Relying solely on metrics such as gross rating points (GRPs) and reach to measure TV advertising return on investment (ROI) creates a disconnect between marketing activity and actual financial results. To protect your budget and justify spending to the C-suite, you should implement frameworks that prove how television drives incremental revenue across the marketing mix.
In this guide, we analyze six approaches to measuring ROI for TV advertising
Key highlights:
- TV advertising ROI measures the financial return from television ad campaigns compared to their cost.
- Accurately measuring the return on investment of TV ads requires methods such as marketing mix modeling (MMM), geo-based lift tests, digital attribution, response curves, and multi-touch attribution.
- Keen integrates TV data with causal modeling and predictive simulations, helping marketers forecast revenue, spot diminishing returns, and optimize budgets for maximum profit.
What is TV advertising ROI?
TV advertising ROI is the financial return generated from television ad spend relative to its cost. The formula is simple:
ROI (%) = (Revenue from TV ads – TV ad cost) / TV ad cost × 100
A positive ROI indicates TV advertising campaigns generate more revenue than they cost, while a negative ROI signals wasted budget. If you want to see whether your ROI is above or below average, Keen’s Marketing ROI Insights report places an average ROI for TV advertising of $1.83 per dollar spent. Benchmarking against this figure clarifies whether your investment is a competitive asset driving growth, or an underperforming expense relative to industry peers.
How to measure TV advertising ROI: 6 ways
Since TV impacts both short-term response and long-term demand, no single marketing measurement method fully captures its effect.

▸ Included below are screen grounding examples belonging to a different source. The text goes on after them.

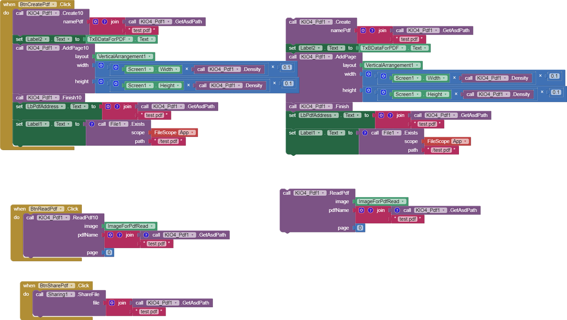The height and width of the screenshot is (320, 567).
Task: Click gear icon on ShareFile join block
Action: 112,303
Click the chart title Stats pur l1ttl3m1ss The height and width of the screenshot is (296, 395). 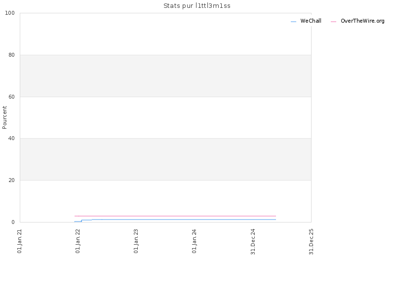(197, 6)
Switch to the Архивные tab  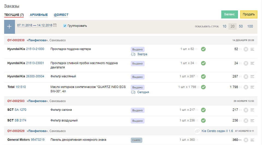pyautogui.click(x=39, y=15)
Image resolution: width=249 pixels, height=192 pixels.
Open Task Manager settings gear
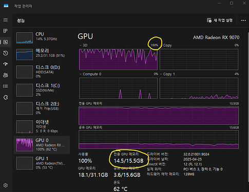(6, 185)
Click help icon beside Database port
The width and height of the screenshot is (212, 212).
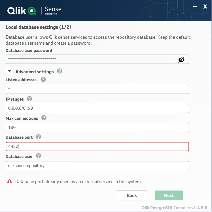pyautogui.click(x=38, y=137)
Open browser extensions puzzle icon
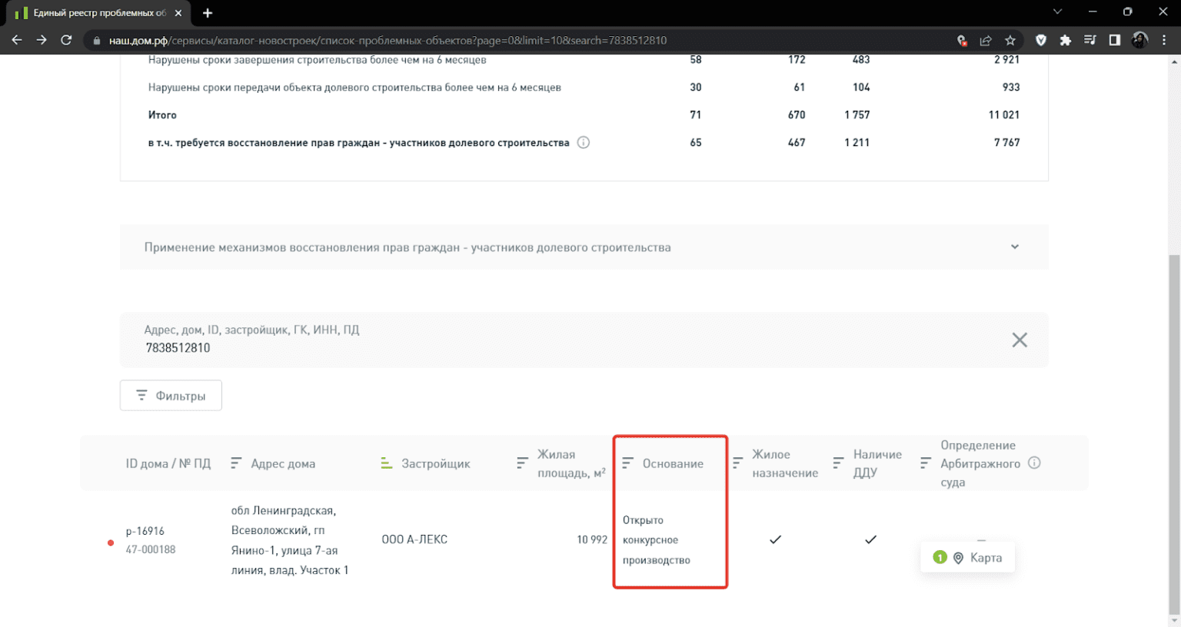Viewport: 1181px width, 627px height. [1065, 40]
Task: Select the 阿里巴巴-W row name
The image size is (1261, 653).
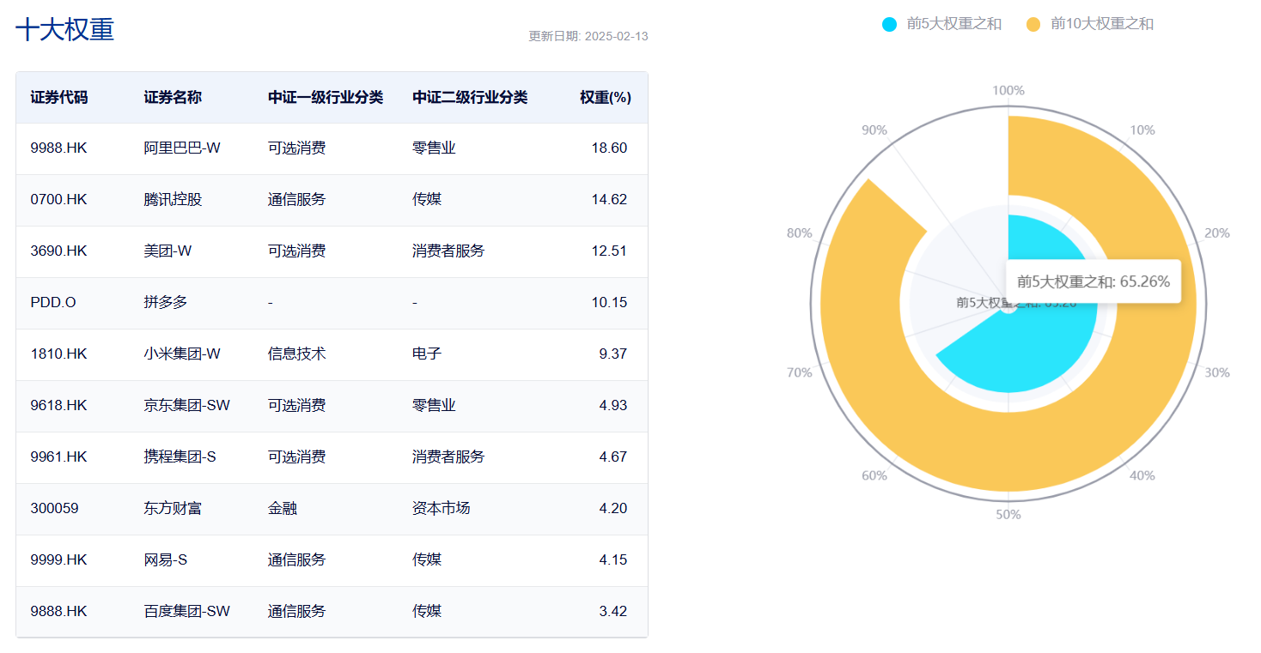Action: (x=182, y=148)
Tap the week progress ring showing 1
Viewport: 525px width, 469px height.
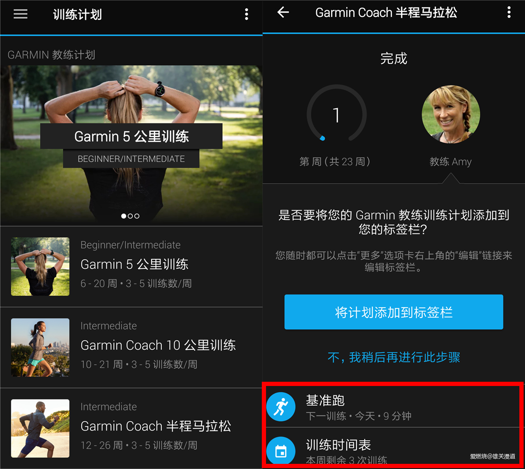(x=336, y=115)
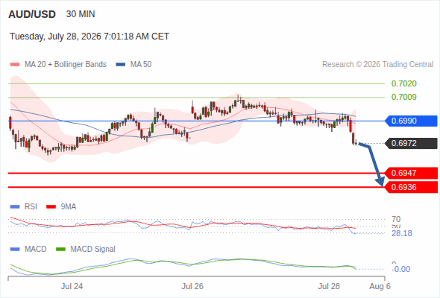
Task: Select the 0.6972 current price tag
Action: pos(411,143)
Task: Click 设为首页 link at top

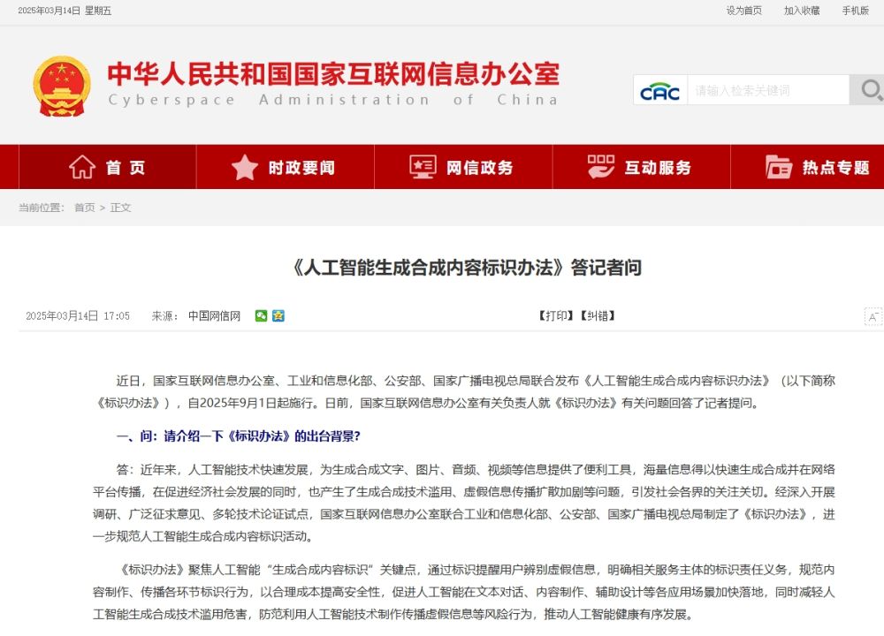Action: coord(743,11)
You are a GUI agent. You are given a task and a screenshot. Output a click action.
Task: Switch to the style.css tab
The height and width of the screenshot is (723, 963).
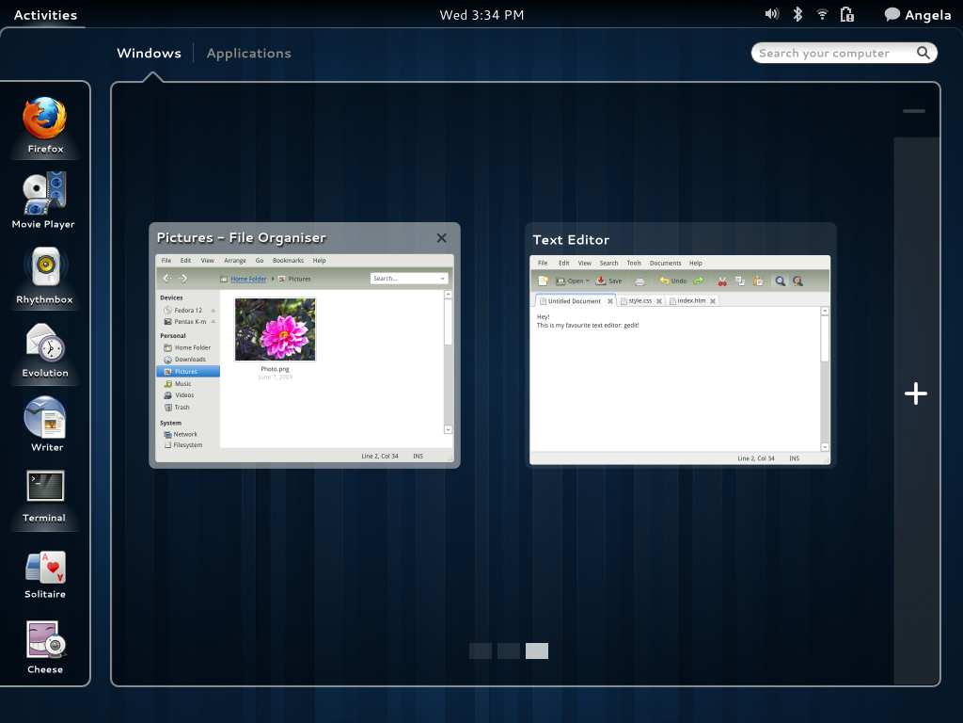click(640, 299)
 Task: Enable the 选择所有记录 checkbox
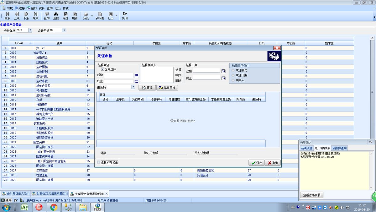pyautogui.click(x=99, y=162)
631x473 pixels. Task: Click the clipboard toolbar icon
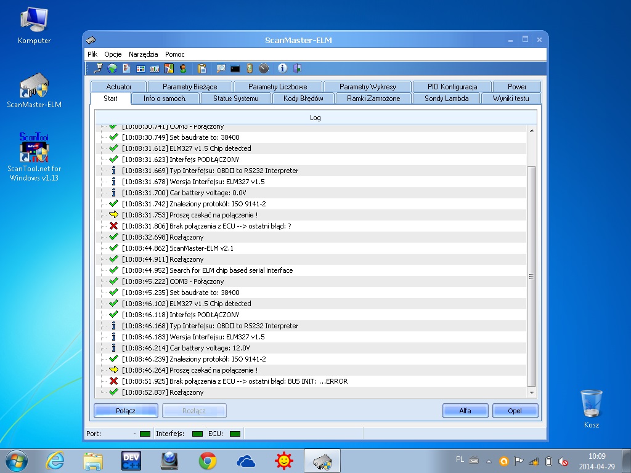pyautogui.click(x=202, y=68)
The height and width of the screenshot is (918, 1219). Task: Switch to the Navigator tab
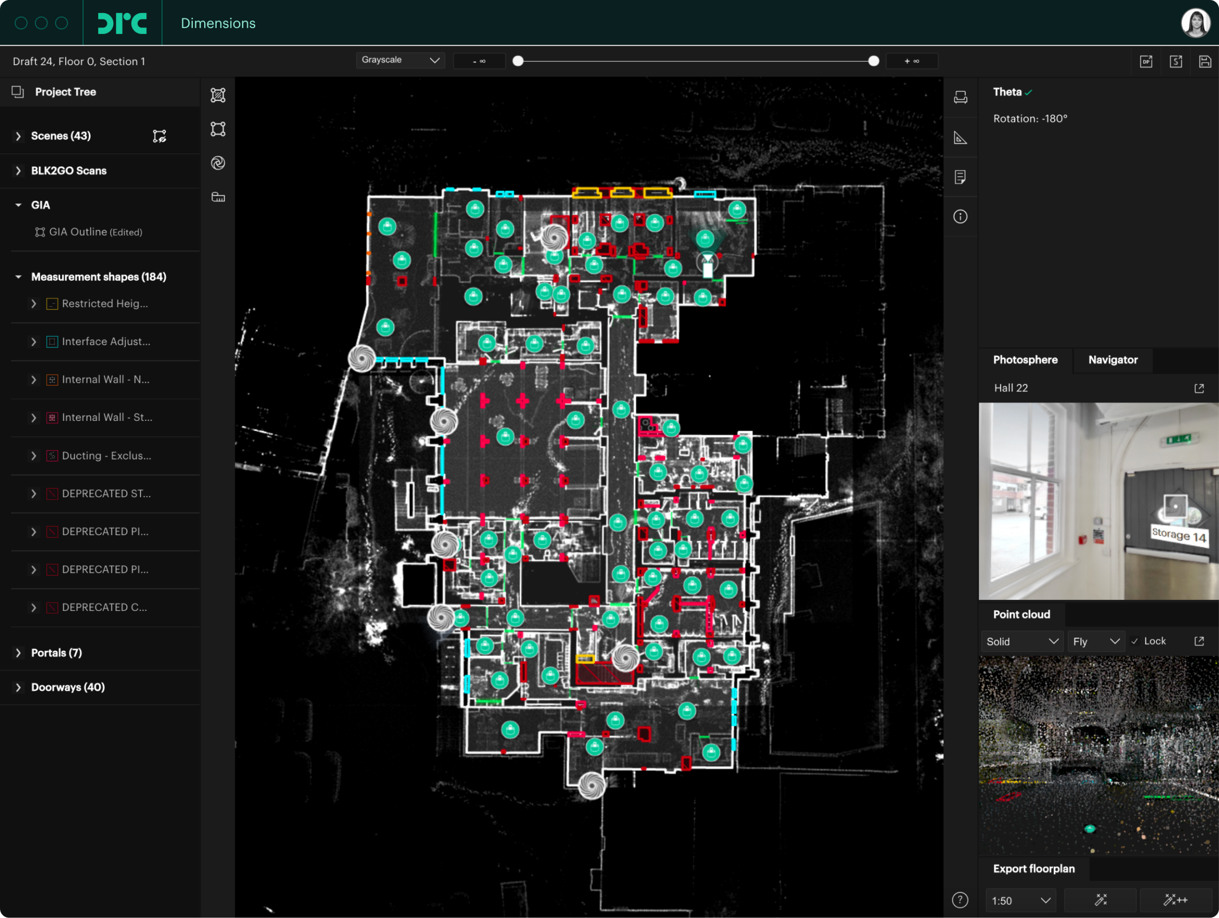click(x=1113, y=360)
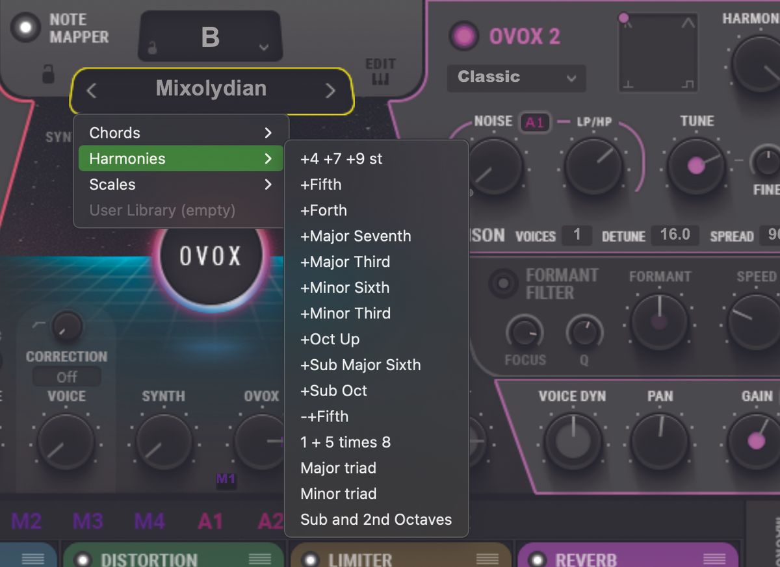The image size is (780, 567).
Task: Click the Correction Off button
Action: point(66,376)
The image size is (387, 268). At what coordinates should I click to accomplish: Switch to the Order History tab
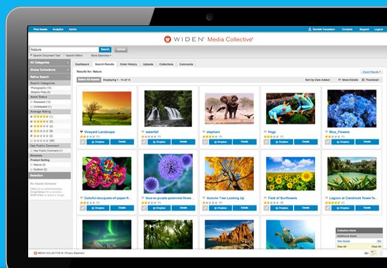coord(128,65)
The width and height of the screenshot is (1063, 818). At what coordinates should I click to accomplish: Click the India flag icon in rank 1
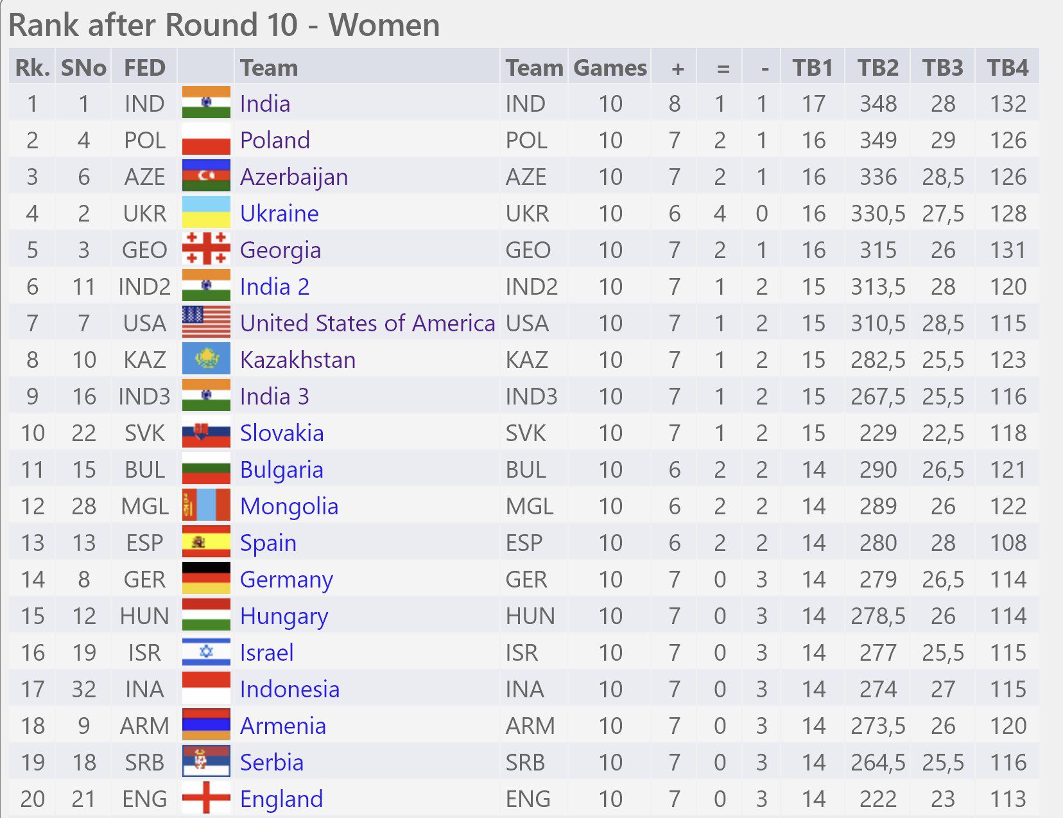tap(206, 103)
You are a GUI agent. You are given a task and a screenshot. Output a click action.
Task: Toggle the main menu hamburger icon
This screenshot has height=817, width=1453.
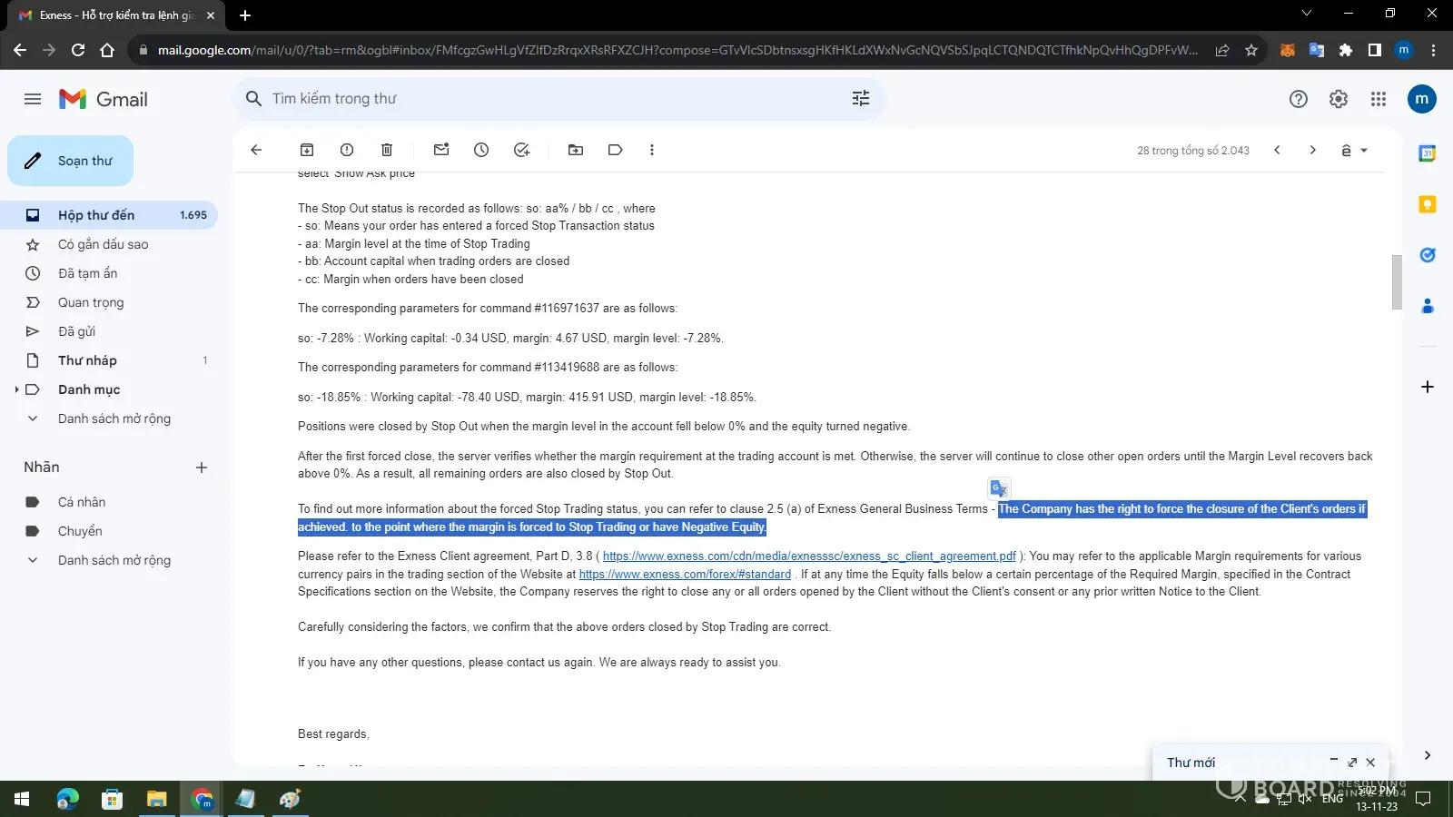pyautogui.click(x=33, y=99)
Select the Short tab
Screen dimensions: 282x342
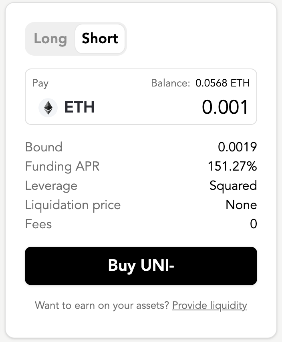pyautogui.click(x=100, y=39)
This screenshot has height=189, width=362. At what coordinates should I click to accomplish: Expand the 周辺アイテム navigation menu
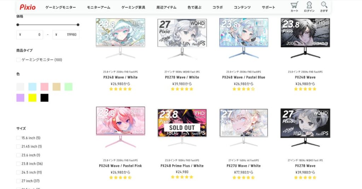(166, 7)
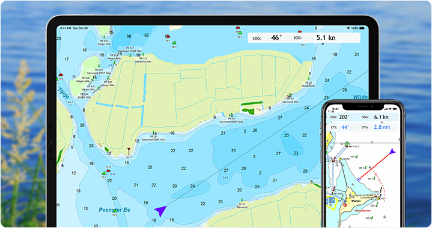The image size is (432, 228).
Task: Tap the Tijnje channel label
Action: point(63,93)
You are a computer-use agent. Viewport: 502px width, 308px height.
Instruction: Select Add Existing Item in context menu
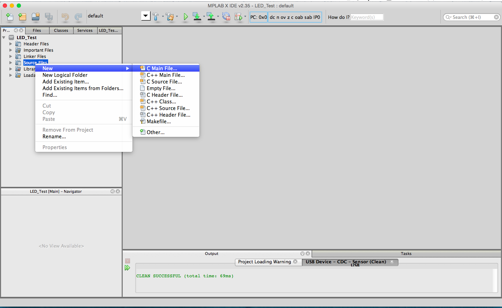(x=66, y=82)
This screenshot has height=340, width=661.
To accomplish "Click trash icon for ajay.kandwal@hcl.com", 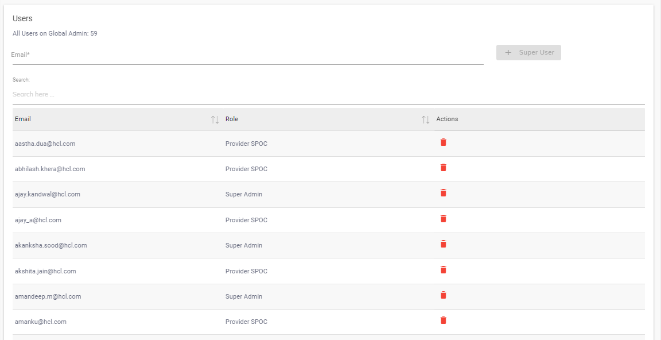I will click(444, 193).
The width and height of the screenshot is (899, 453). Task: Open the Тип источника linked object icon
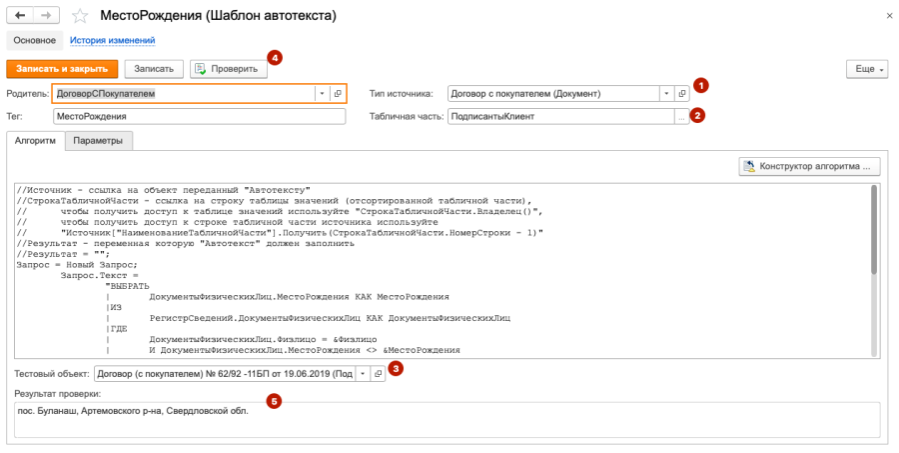point(682,93)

Use these six methods to measure ROI on TV advertising and optimize your media mix:
1. Marketing mix modeling
Marketing mix modeling (MMM) uses historical data to measure the impact of TV advertising. It looks at all marketing channels, outside factors, and results. Unlike attribution models that require user tracking, MMM uses regression to show TV’s true effect on revenue, even after accounting for seasonality, promotions, and halo effects.
Case in point: a dental brand used Keen to test TV budget scenarios, finding that reallocating $600,000 and adding $1.4 million in TV spend could generate significant profit. They invested $2 million, earning $8 million in profit, with a 3.39x ROI and 30% annual brand growth.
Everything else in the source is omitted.